Buddhiman Gandharba has experienced the isolation of autistic children firsthand.
His eldest child, Bishal, 11, was diagnosed with autism in 2013 when Gandharba brought him to AutismCare Nepal for testing.
People in their village, located in Lamjung district, see his son as different from other children, Gandharba says. Acting out of misunderstanding and entrenched religious beliefs, villagers have subjected the family to humiliation.
“I have been told many times that my son’s illness is the result of sin in my previous lives,” he says. “So I do not talk about my son. I keep him inside a room when we have visitors.”
Gandharba brought his son to Kathmandu in hopes of finding some treatment that would improve his condition.
When he learned that the monthly fee for education and therapy at AutismCare Nepal is 5,400 rupees ($56) a month, he reluctantly took his son back to the village.
Gandharba earns only about 300 rupees ($3) a day as a street singer in Kathmandu, he says. He supports his family with these earnings and could not spare any money for his son’s treatment. But he has started saving money so his son can receive music therapy at AutismCare Nepal.
“It is difficult to reach every child with autism due to financial constraints,” Gandhari says. “We have provided free services to a few people who couldn’t afford the treatment. But as the treatment is carried out for a long period, it is not possible to cover everyone.”
The music therapy services are currently limited to Kathmandu. Autism organizations are not able to provide therapy to children living out in the Kathmandu Valley, let alone remote villages in Nepal.
“We aim to provide free service in future if the government of Nepal or any donor agencies support us,” Gandhari says.
Padam Bahadur Chand, spokesman for the Ministry of Health and Population and chief of the ministry’s Policy Planning and International Cooperation Division, confirms that the Nepal government currently provides no funding to treat children with autism.
The government classifies autism as an intellectual disability, but people with autism do not receive the welfare benefits available to people with other disabilities.
“Autism is a problem that needs to be addressed, but as it is very new, we have not given it due attention,” Chand says.
In discussions with AutismCare Nepal representatives in 2013, officials from the Ministry of Health and Population promised to address the needs of autistic children in future government policies.
Chand confirms that the government is starting to take action.
“The government is in discussions regarding the education and social security of these children,” he says. “There will definitely be some programs during the coming years.”
AutismCare Nepal hopes to extend its services outside Kathmandu, to Pokhara and Chitwan towns, Prajapati says. The organization is raising funds to achieve that goal.
Meanwhile, it is working to raise awareness of autism, he says. The organization aims to reduce the stigma of autism and encourage more parents to have their children diagnosed early.

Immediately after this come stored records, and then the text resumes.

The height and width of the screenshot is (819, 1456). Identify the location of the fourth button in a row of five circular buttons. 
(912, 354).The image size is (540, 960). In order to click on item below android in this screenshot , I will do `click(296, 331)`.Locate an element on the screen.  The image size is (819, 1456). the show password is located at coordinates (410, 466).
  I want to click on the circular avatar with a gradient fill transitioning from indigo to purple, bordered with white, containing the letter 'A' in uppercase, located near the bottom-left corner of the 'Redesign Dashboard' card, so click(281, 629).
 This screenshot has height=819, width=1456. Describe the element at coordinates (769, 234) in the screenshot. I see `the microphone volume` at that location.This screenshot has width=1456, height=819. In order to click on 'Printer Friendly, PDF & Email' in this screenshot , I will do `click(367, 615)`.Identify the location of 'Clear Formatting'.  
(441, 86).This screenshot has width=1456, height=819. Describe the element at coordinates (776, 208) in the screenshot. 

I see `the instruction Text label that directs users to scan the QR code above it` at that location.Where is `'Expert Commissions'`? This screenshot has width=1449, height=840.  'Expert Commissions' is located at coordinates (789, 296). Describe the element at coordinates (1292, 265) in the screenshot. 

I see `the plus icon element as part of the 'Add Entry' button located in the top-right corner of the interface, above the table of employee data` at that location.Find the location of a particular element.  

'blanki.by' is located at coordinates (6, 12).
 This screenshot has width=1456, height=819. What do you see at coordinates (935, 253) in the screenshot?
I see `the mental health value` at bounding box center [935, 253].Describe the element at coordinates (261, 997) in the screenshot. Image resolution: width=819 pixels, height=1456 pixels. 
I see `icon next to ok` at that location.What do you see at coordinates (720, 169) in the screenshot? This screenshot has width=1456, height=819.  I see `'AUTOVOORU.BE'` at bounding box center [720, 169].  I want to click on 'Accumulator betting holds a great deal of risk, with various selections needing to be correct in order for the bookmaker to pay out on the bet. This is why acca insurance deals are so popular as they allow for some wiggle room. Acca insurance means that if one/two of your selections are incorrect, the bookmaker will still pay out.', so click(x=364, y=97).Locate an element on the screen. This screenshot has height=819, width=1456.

As part of its awareness program, AutismCare Nepal put on a series of street dramas last January and February in collaboration with Yuwalaya, a youth-led nongovernmental organization. The street dramas were all presented in districts outside the Kathmandu Valley.
Parents like Bhandari are relieved to have found a therapy that can help their children develop life skills. They are willing to travel long distances and bear heavy costs to help their children.
Bhandari believes music therapy has been almost like finding a cure for her son.
“I am very happy to see the changes in my son after the music therapy,” she says. “Parents like me with children with autism should no longer be distressed by the lack of a cure.”
GPJ translated this article from Nepali.